From the records that follow, give the number of lines that include the word "archive", with no further words.

[The data Boundary: Start]

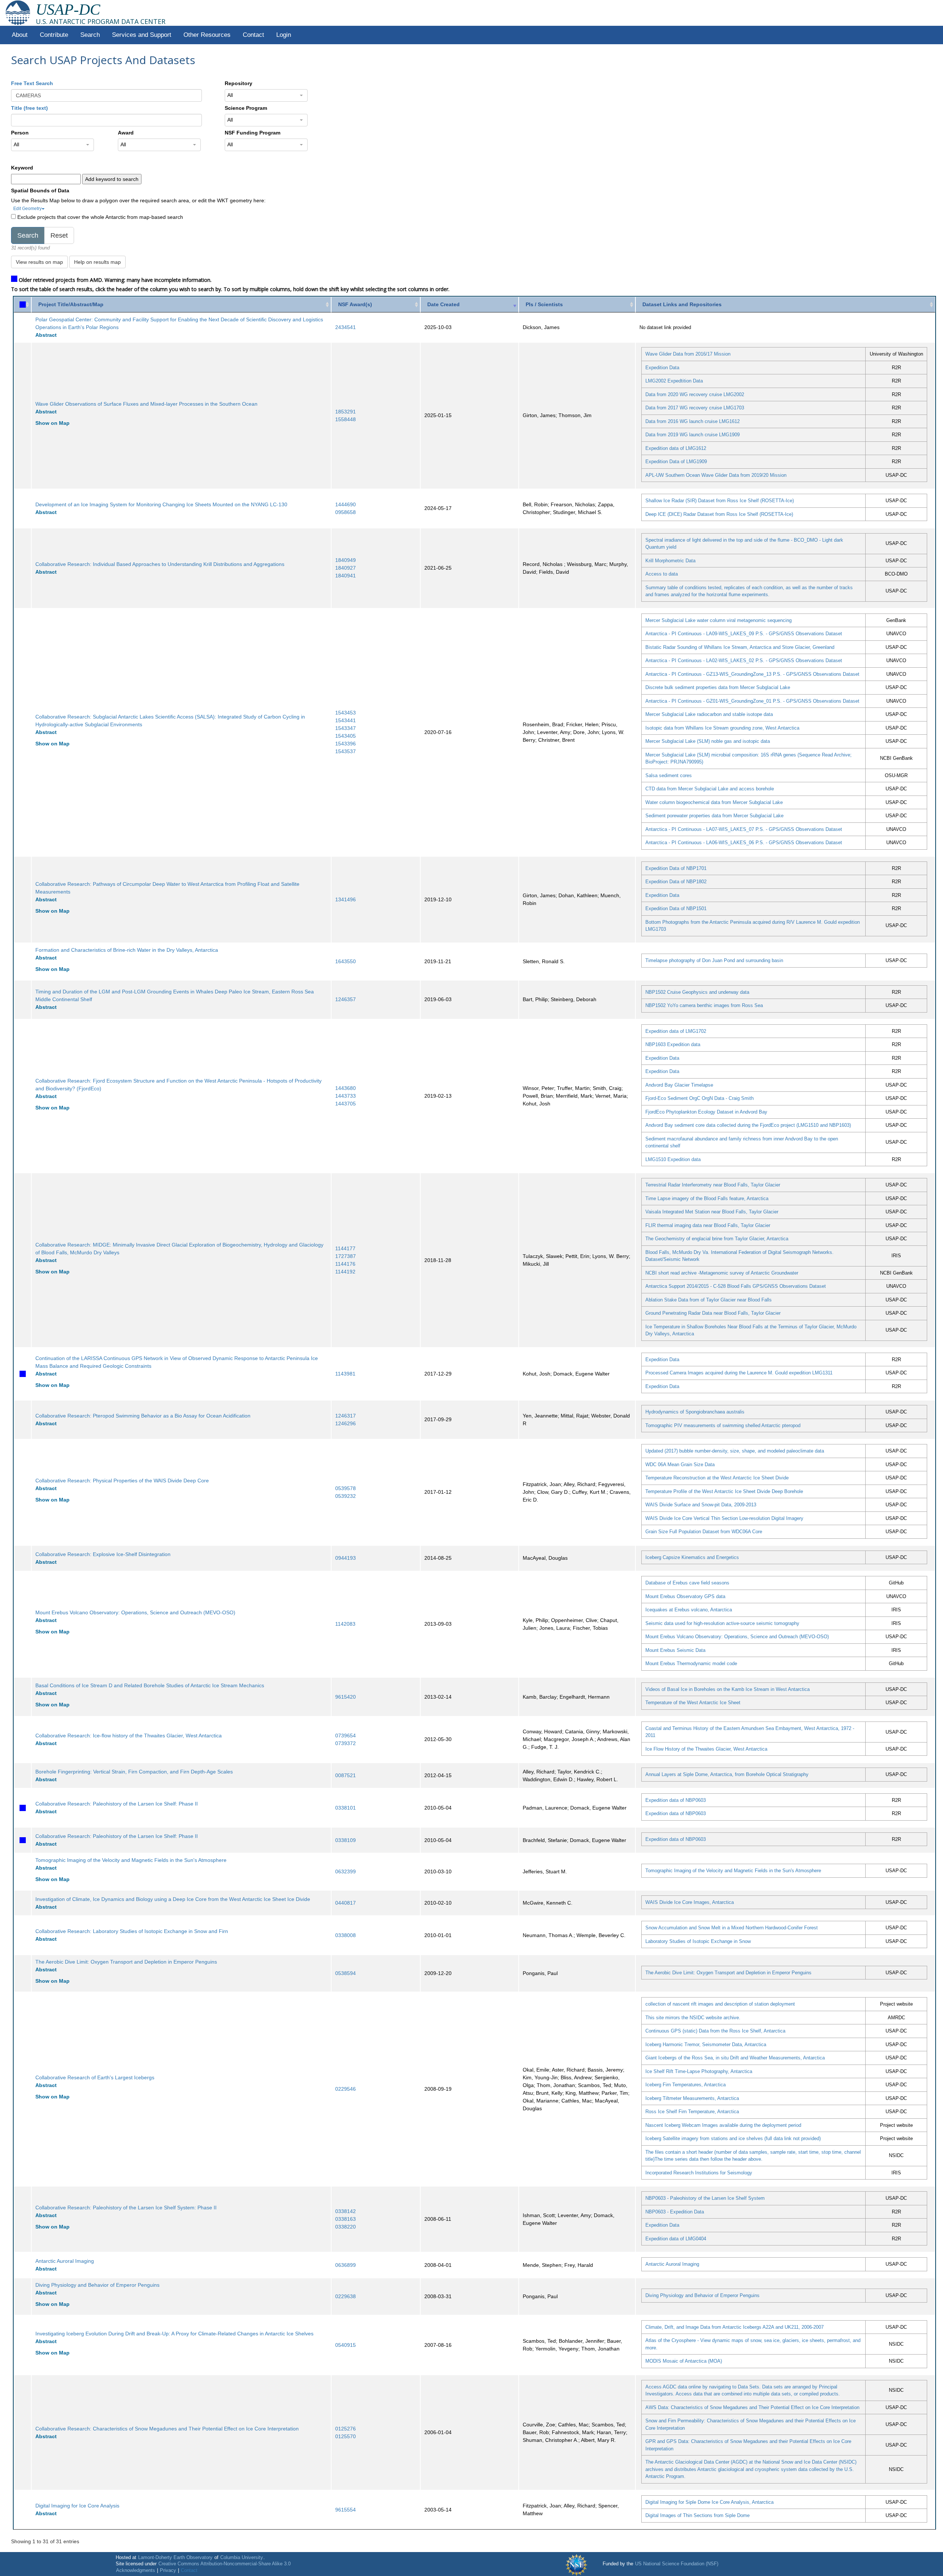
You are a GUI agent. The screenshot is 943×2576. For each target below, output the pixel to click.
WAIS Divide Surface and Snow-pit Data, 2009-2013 (700, 1504)
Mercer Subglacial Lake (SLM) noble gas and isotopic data (707, 741)
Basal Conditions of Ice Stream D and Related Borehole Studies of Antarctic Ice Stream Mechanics (149, 1685)
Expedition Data (662, 367)
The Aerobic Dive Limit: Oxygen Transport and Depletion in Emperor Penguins (126, 1962)
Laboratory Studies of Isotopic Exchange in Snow (698, 1941)
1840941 (345, 576)
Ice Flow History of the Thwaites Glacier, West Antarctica (706, 1749)
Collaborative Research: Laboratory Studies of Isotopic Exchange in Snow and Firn (131, 1931)
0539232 (345, 1496)
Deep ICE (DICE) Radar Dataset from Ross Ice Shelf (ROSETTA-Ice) (719, 514)
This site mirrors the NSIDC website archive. (692, 2017)
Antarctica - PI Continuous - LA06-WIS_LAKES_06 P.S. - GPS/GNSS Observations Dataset (743, 842)
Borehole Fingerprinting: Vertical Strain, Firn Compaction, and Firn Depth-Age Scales (134, 1772)
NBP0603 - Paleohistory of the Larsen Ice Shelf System (705, 2198)
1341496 (345, 899)
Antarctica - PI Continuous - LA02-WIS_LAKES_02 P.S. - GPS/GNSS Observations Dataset (743, 660)
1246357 (345, 999)
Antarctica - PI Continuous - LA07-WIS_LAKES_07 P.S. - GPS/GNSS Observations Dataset (743, 829)
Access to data (661, 574)
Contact (253, 34)
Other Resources (207, 34)
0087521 (345, 1775)
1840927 (345, 568)
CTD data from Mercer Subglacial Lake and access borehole (709, 788)
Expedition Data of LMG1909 (676, 461)
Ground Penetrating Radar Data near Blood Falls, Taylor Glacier (713, 1313)
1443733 (345, 1096)
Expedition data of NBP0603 (675, 1800)
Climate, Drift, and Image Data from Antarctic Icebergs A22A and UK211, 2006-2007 (734, 2327)
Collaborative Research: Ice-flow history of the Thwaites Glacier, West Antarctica (128, 1735)
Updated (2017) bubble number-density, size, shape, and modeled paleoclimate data (734, 1451)
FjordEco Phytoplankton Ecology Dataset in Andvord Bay (706, 1112)
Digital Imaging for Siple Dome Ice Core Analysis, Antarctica (709, 2502)
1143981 (345, 1374)
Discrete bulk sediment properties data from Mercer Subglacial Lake (717, 687)
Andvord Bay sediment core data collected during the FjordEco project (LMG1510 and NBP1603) (748, 1125)
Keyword (22, 168)
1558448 (345, 419)
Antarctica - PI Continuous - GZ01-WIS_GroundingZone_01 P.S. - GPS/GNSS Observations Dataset (752, 701)
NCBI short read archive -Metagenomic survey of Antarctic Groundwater (721, 1273)
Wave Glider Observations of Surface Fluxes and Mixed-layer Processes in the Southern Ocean (146, 404)
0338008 (345, 1935)
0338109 (345, 1840)
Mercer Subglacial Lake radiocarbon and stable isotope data (709, 714)
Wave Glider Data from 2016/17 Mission (687, 354)
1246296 (345, 1423)
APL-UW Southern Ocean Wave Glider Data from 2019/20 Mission (715, 475)
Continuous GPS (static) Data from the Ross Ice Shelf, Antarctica (715, 2031)
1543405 (345, 736)
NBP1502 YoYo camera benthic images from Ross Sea (704, 1005)
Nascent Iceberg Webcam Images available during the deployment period (723, 2125)
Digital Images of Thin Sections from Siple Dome (697, 2515)
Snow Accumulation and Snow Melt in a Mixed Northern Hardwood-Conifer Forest (731, 1927)
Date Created (443, 304)
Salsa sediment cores (668, 775)
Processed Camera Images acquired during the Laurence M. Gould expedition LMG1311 (738, 1373)
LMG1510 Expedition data (673, 1159)
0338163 (345, 2219)
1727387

[The data Boundary: End]

Solution for this exercise: 2